Though the university has multiple established fellowships including in palliative care and gastroenterology, a geriatrics fellowship is crucial for Southern Nevada, as the region has a burgeoning senior population and a well-publicized shortage in graduate medical education slots, he added.
“The day they come until the day they graduate, they’re going to be busy, busy, busy,” Dougherty said of the university’s geriatrics fellows.
The U.S. Census Bureau reports that Nevada experienced a 2.6 percentage point increase in senior population between 2010 and 2015 — from 12 percent of the overall population to 14.6 percent.
A 2015 report from UNLV’s Center for Business and Economic Research further predicts at least three decades of growth in Nevada’s senior population.
For example, the report predicts the number of those ages 65 and older will increase from about 300,000 in 2015 to 454,000 in 2025, or 51 percent. That’s compared with an overall population increase of 17 percent and an increase of just 12 percent for those ages 25-64.
Though predicting population decades out is an inexact science, the state should expect a booming senior population, CBER Director Dr. Stephen Miller said.
“That should be a growing segment because of the baby boomers retiring,” he said, adding that Southern Nevada tends to draw retirees due to its sunny climate and lower housing costs.
And more seniors means the state needs more doctors and medical personnel to treat them, AARP Nevada spokesman Scott Gulbransen said.

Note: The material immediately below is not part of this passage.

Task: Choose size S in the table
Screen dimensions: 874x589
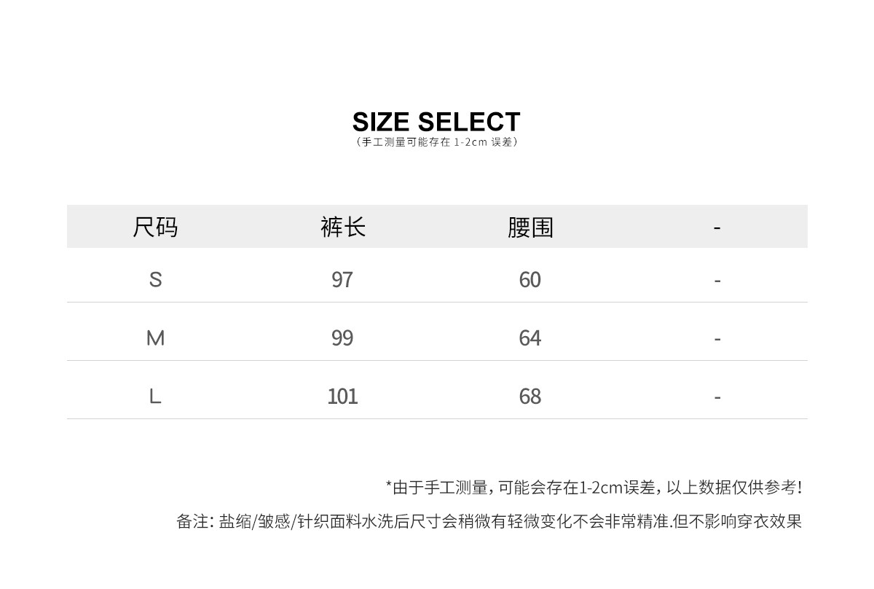Action: pyautogui.click(x=155, y=279)
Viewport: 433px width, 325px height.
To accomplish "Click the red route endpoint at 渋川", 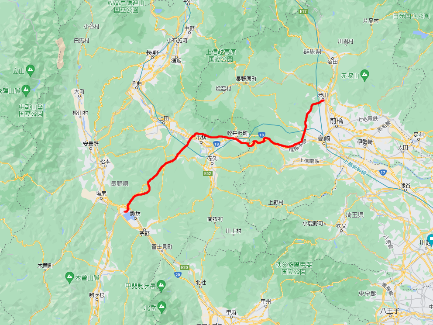I will pyautogui.click(x=322, y=101).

Touro University will partner on the geriatric fellowship program with the VA Southern Nevada Healthcare System and Cleveland Clinic Lou Ruvo Center for Brain Health.
“More than 45 percent of our veteran patient population is over the age of 65,” said local veterans health system Associate Chief of Staff for Education Dr. Delva Deauna-Limayo in a statement. “This fellowship allows us to better address their specific needs, further enhance the quality of their care and improve their access to our services.”

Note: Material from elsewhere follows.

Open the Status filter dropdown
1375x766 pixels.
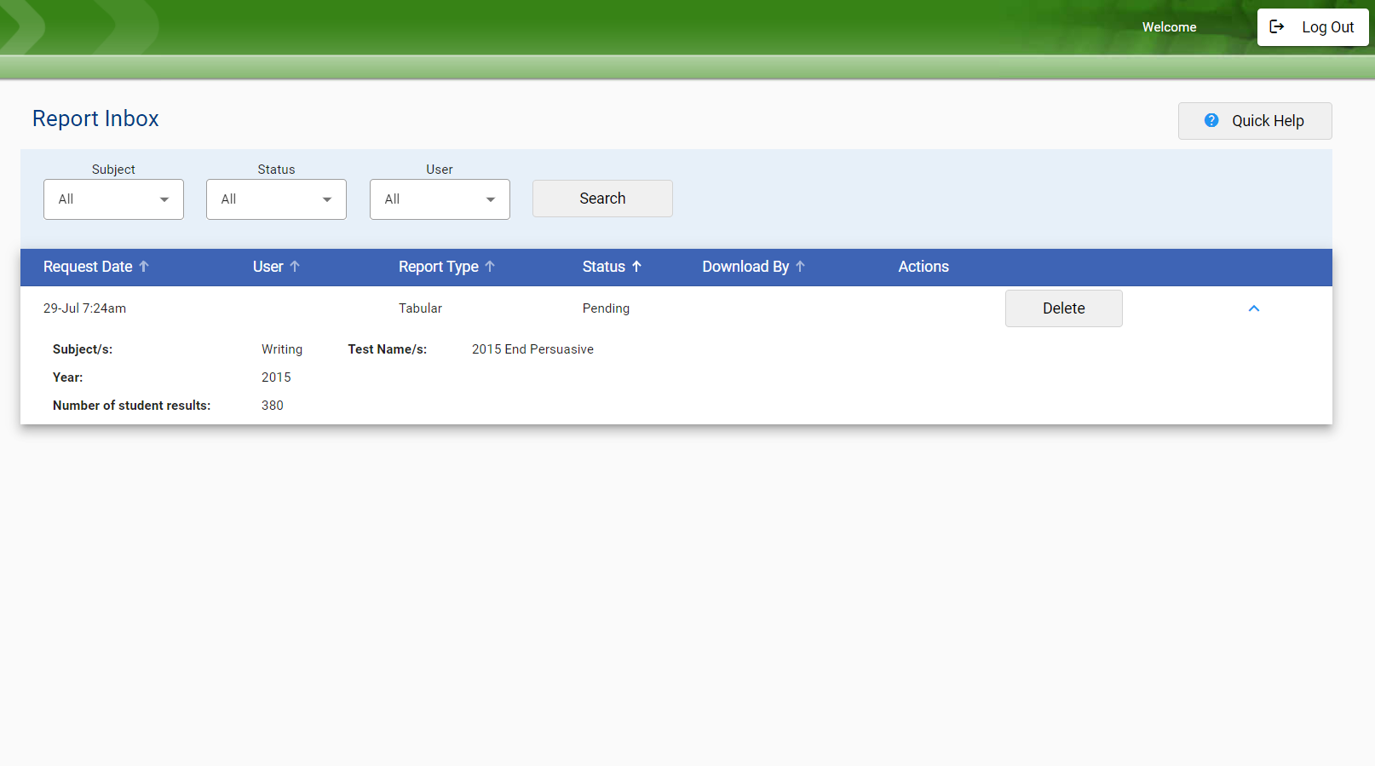(276, 199)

Dr. Dylan Wint, who leads the professional education programs at the Ruvo Center, said in a statement that his facility looks forward to collaborating with Touro.

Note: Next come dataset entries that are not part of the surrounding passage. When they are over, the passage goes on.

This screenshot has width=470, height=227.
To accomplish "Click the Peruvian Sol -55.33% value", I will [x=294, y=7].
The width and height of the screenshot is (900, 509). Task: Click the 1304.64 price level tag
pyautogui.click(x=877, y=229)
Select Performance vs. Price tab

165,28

“Geriatric medicine is a crucial part of the medical landscape in Southern Nevada,” Wint said. “Cleveland Clinic Lou Ruvo Center for Brain Health is happy to lend our expertise and experience in neurodegenerative conditions, which disproportionately afflict the geriatric population.”
To Dr. Aurelio Muyot, a geriatrician and assistant professor at Touro and program coordinator for the fellowship, said geriatrics is about communication, caring for your patients and multitasking.
“Doing a fellowship in geriatrics will enhance anyone’s ability to care for an aging and vulnerable population,” he said.
Muyot said he hopes the program will attract family and internal medicine residents who enjoy working with seniors, and he thinks it’ll bolster the state’s physician population by attracting qualified, eager candidates who care as much as he does.
“To be able to help someone not only deal with their medical condition but … be able to age successfully — those are the things that drive me,” he said.
Touro, which has geriatrics fellowship faculty in place, is now working to ensure proper approvals for the program are received to build interest in it.
The university is also completing infrastructure upgrades.
Dougherty said one of his aims for the program is that it will reduce the likelihood locals will look out of town for health care, invoking that old joke about McCarran International Airport being the best place in town to go for quality treatment.
“Being able to add that subspecialty training is going to be an important piece of the puzzle,” he said.